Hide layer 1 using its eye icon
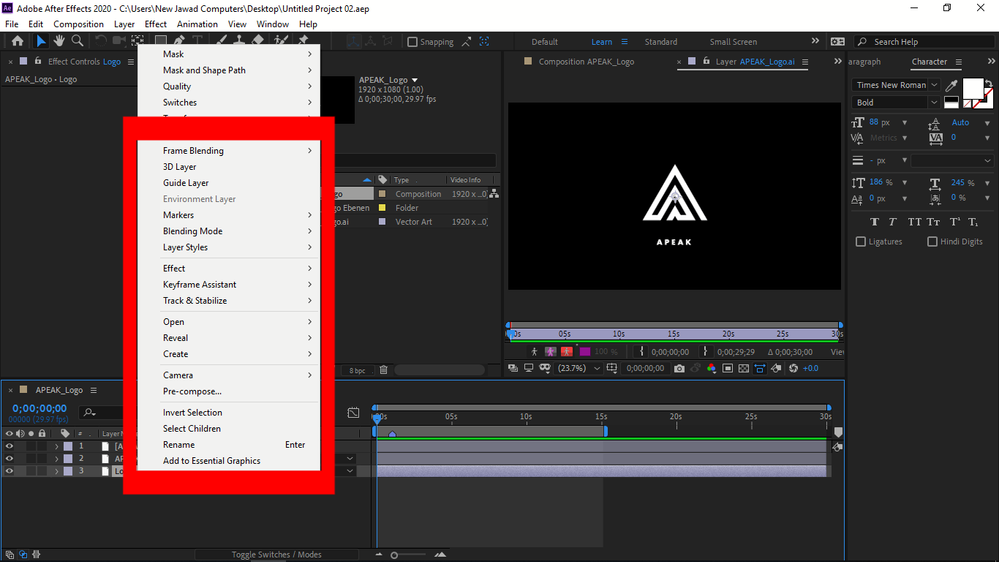The width and height of the screenshot is (999, 562). click(x=9, y=446)
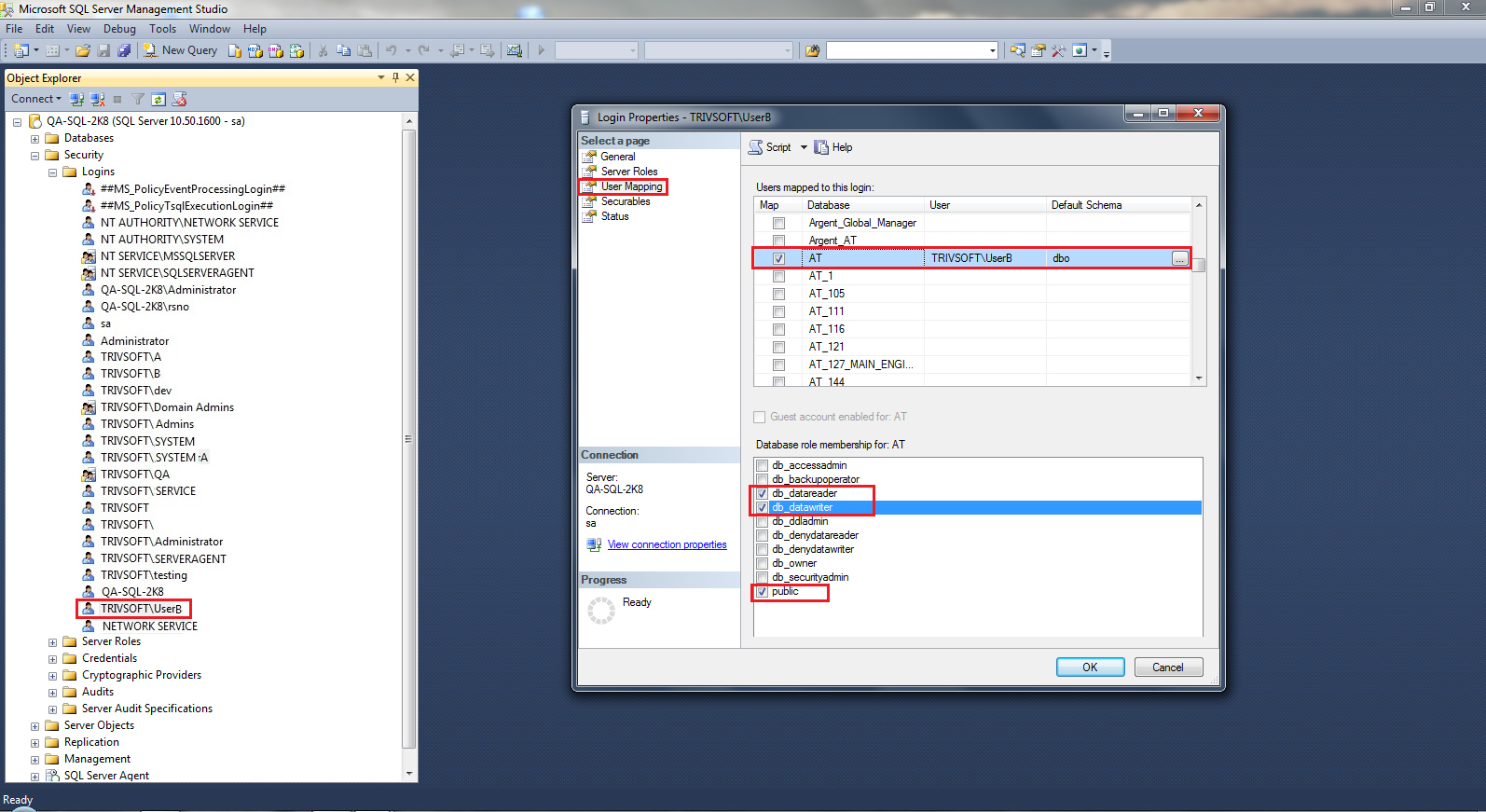Click the Disconnect icon in Object Explorer

click(97, 99)
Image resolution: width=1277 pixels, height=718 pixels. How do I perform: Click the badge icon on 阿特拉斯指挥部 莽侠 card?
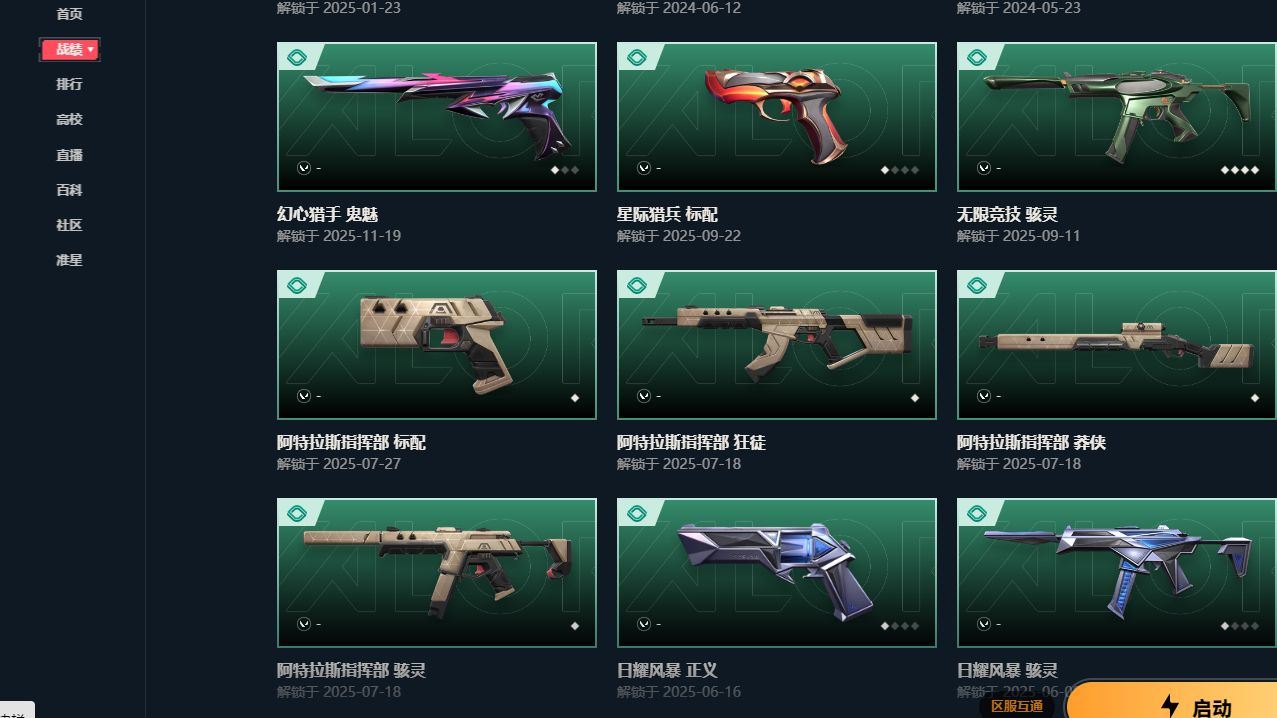pyautogui.click(x=976, y=286)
....
__Your objective__: Copy out every line of the records above word for word, leaving out the pictures.

__Solution for this exercise__:
Hide layer 1 using its eye icon
The width and height of the screenshot is (999, 562). click(x=9, y=446)
Click the Disconnect icon in Object Explorer

click(97, 99)
Image resolution: width=1277 pixels, height=718 pixels. How do I perform: Click the badge icon on 阿特拉斯指挥部 莽侠 card?
pyautogui.click(x=976, y=286)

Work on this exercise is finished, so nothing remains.